The more I think the more I find that if we create a new contract and suggest customers to invoke Lambda functions using this contract as a payload, we could easily create a new Event Handler to decouple function handler and tasks/steps, and bring these nice features like this.

Oooooh - this makes so much sense ...... if powertools could introduce an adapter pattern, it opens up so many possibilities! I have been thinking so much about this lately, and fits with where I want to push serverless development in large enterprises today. It opens up not just idempotent handling but large message handling across EVERY service.

alexandreczg commented 1 year ago

Will leave here my 2 cents on this matter, since I too suffer of this problem. Payload too large.

I believe having an established contract in the payload itself its a must, so we can use a specific handler based on some flag in that contract ( assuming).

One thing that comes to mind, which is specific to my use case but might as well be for others. For my workloads, I actually don't know the payload size ahead of time. The same pipeline operates on small and large payloads.
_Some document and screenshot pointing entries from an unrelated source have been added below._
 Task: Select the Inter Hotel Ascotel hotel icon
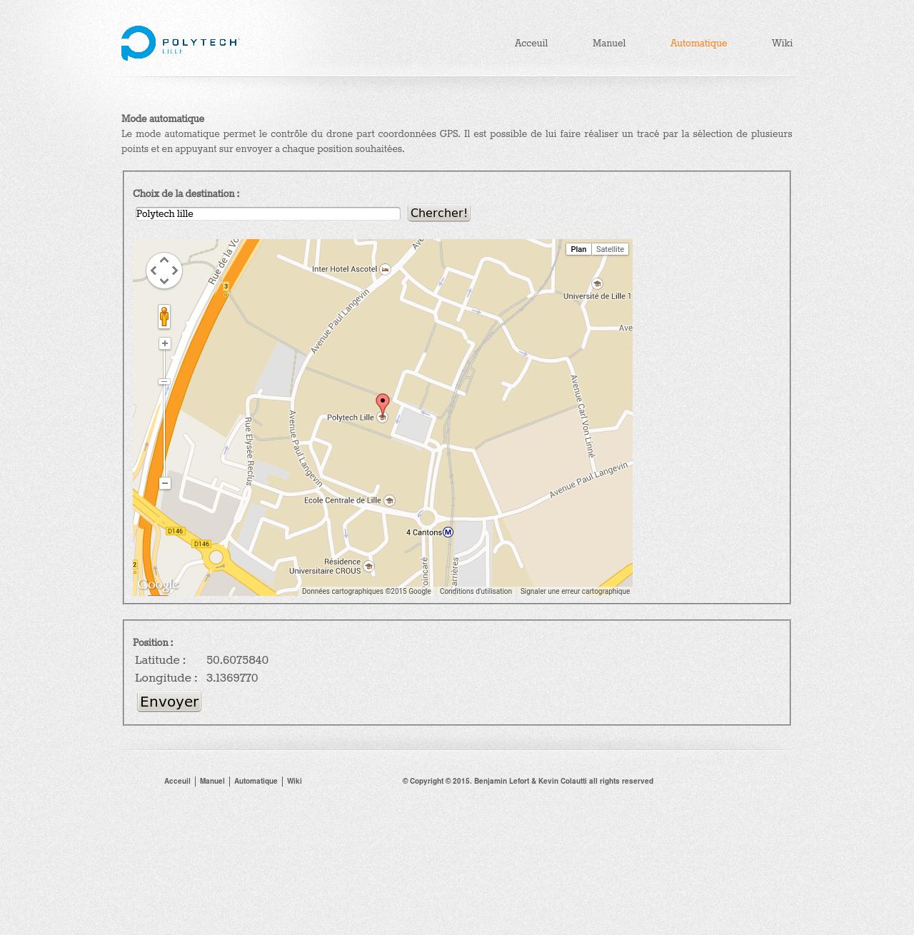click(386, 269)
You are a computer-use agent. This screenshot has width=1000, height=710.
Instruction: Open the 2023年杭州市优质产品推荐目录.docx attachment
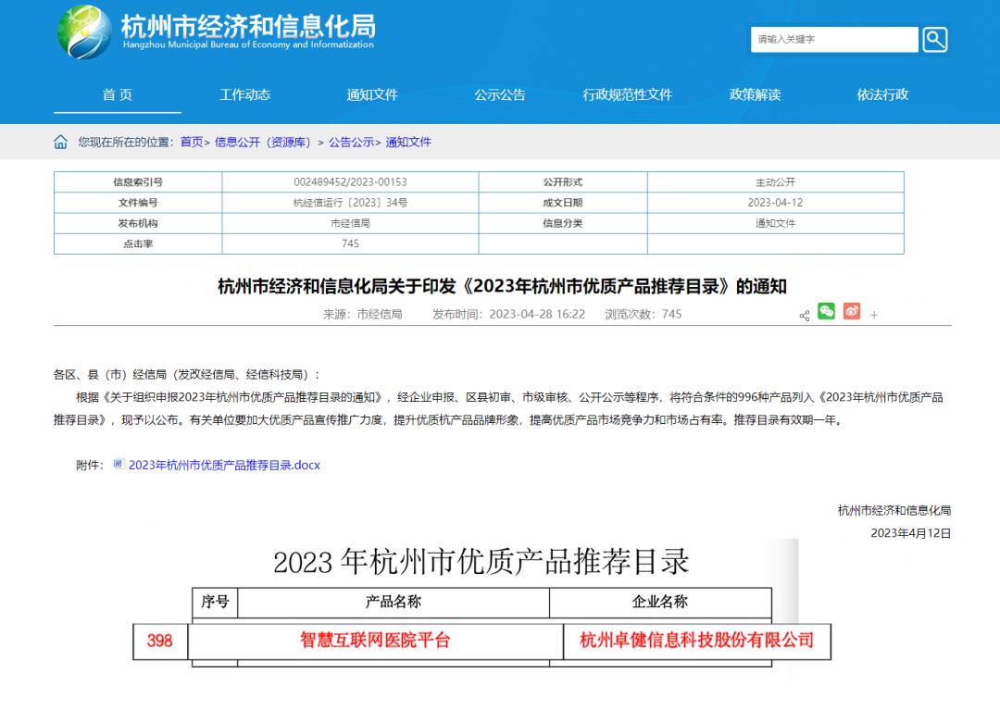(223, 466)
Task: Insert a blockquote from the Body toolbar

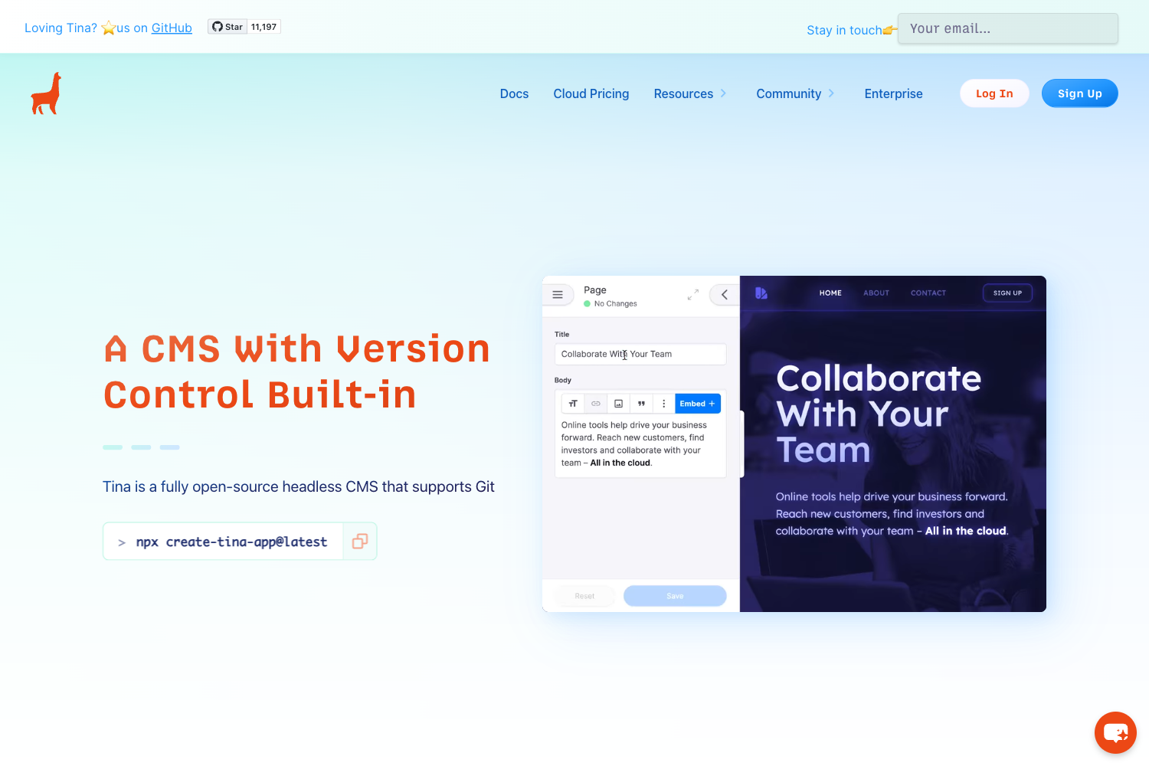Action: pyautogui.click(x=641, y=403)
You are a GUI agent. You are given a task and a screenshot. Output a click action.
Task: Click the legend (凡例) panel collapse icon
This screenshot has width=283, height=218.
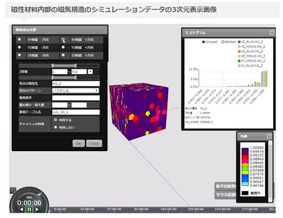(x=269, y=137)
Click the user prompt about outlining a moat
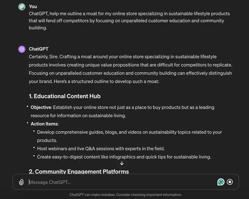 tap(129, 21)
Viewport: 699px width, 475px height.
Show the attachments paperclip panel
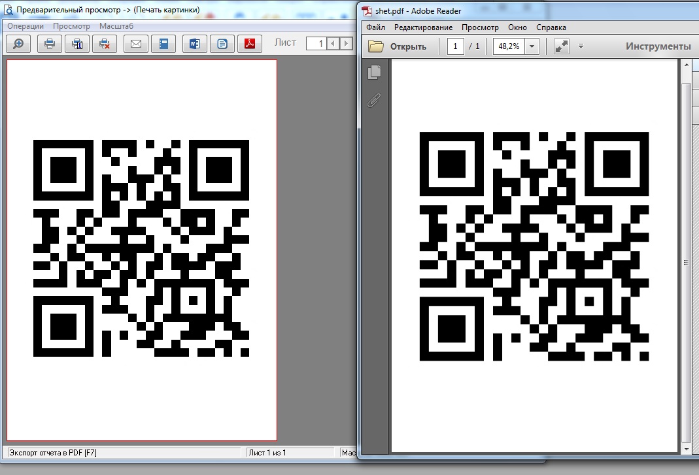[374, 100]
For small payloads, I send the content in the message itself (call it the normal and usual pathway). For large payload I send a reference to an S3 location where the payload can be found. My handler then checks a flag in the payload itself to see where to grab the content from. It's an adapter pattern of sorts.

What this allows me is to have a single Lambda handling both type of payloads, indiscriminately. I don't have to force the Lambda to use the S3 Reference for all payloads even if they are small. Saves on cost $.
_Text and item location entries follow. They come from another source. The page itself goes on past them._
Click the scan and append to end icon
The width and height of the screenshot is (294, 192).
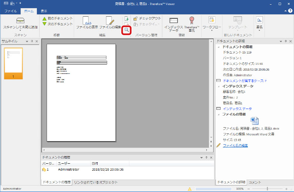click(20, 21)
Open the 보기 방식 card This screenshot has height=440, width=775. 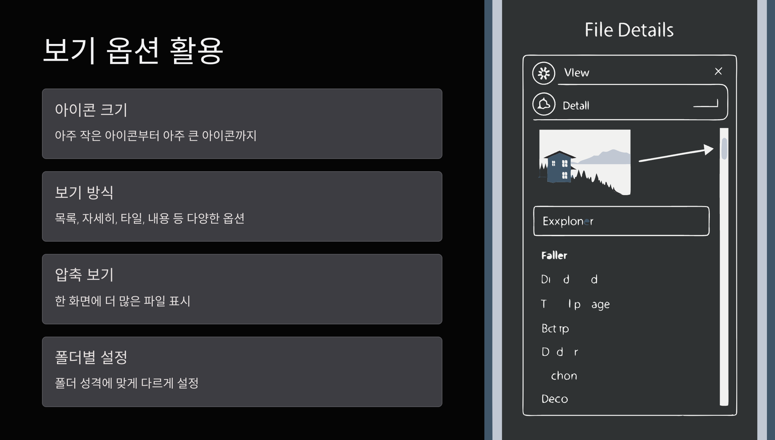242,206
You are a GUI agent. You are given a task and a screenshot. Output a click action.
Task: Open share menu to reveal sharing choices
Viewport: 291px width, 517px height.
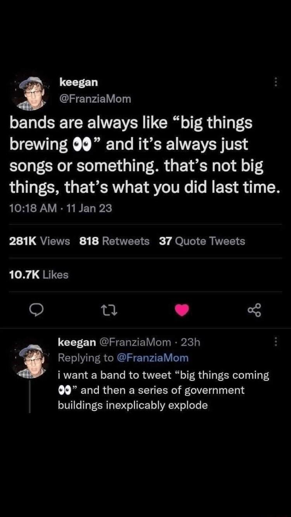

walmsles commented 1 year ago

Not knowing the exact size of payloads is common, with larger payloads being the exception rather than the rule in most situations. The intention with this utility is to focus on the processor side first with compatibility to existing sqs-extended-client libraries for java and python. Fetching of the large file would be handled by Powertools batch processor where required according to the additional meta-data added to the SQS Message content by the client-side (refer links for java and python)
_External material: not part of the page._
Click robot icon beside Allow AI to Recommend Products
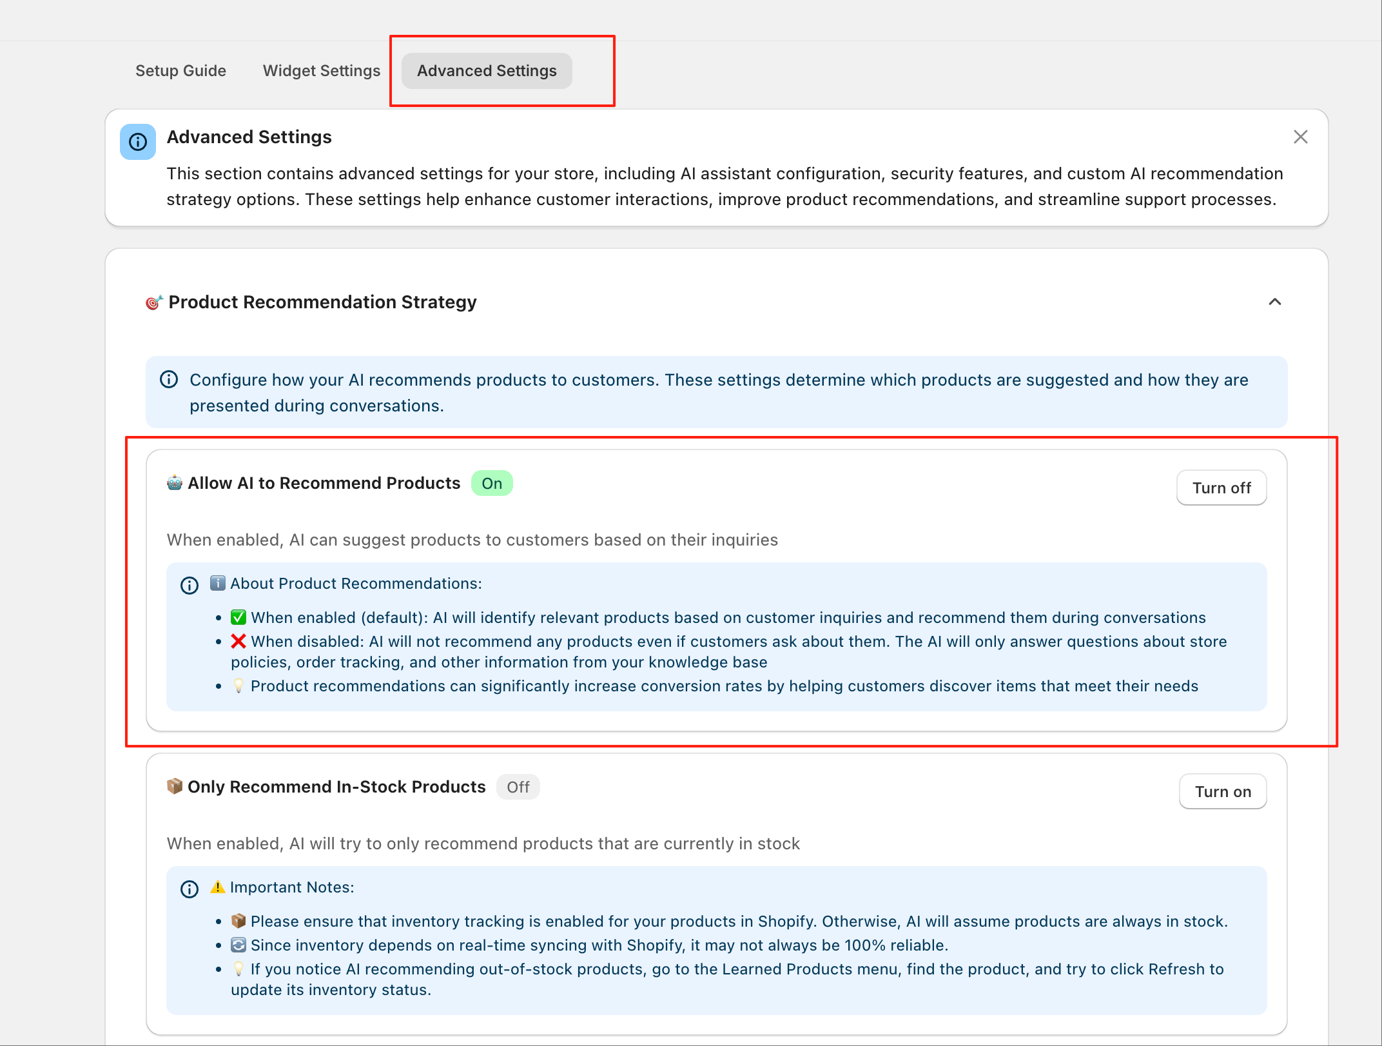click(x=175, y=483)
So the intent of the feature would exactly match your requirement.

joshwand commented 9 months ago

This functionality is already present in the Java version of lambda powertools:

https://docs.powertools.aws.dev/lambda/java/utilities/large_messages/

That said, it would be awesome if this were not limited to SQS/SNS-- my usecase is step functions, where the returned payload from a lambda task may exceed the 256KB threshold and would be truncated/swallowed by stepfunctions

walmsles commented 6 months ago

AWS Labs have released Python extended clients for SNS (https://github.com/awslabs/amazon-sns-python-extended-client-lib) and SQS (https://github.com/awslabs/amazon-sqs-python-extended-client-lib) which is nice for sending of large messages to SNS and SQS.

At a minimum, the Powertools Batch utility should support these 2 use cases as a starting point using a "LargeMessage" decorator similar to the Java implementation mentioned above (so it is an opt-in)

This issue should focus on these 2 use cases only, with all other large message handling being split into another issue for clarity and simplicity. Other service use cases have no client implementations which is a separate discussion on where the client components sit and should powertools maintain those?

I am happy to take this on for SNS and SQS now the clients are officially supported.

heitorlessa commented 6 months ago

Let's revisit this in April - if we're going to take a dependency on the extended client lib, we need to be sure this will be available for TypeScript/Node/.NET too. Otherwise we need a good abstraction on that, ideally beyond SNS/SQS too hence need time to do this properly.

Higher demand now is to allow customers to know when a transaction was idempotent . Event Handler for WebSockets also has a higher demand -- we can revisit the board in April to rank them

walmsles commented 6 months ago

Thanks @heitorlessa, makes sense. For when this comes up again here is another example of AWS integration looking to deal with large events: Support Sidelining large events (eventbridge-kafka connector)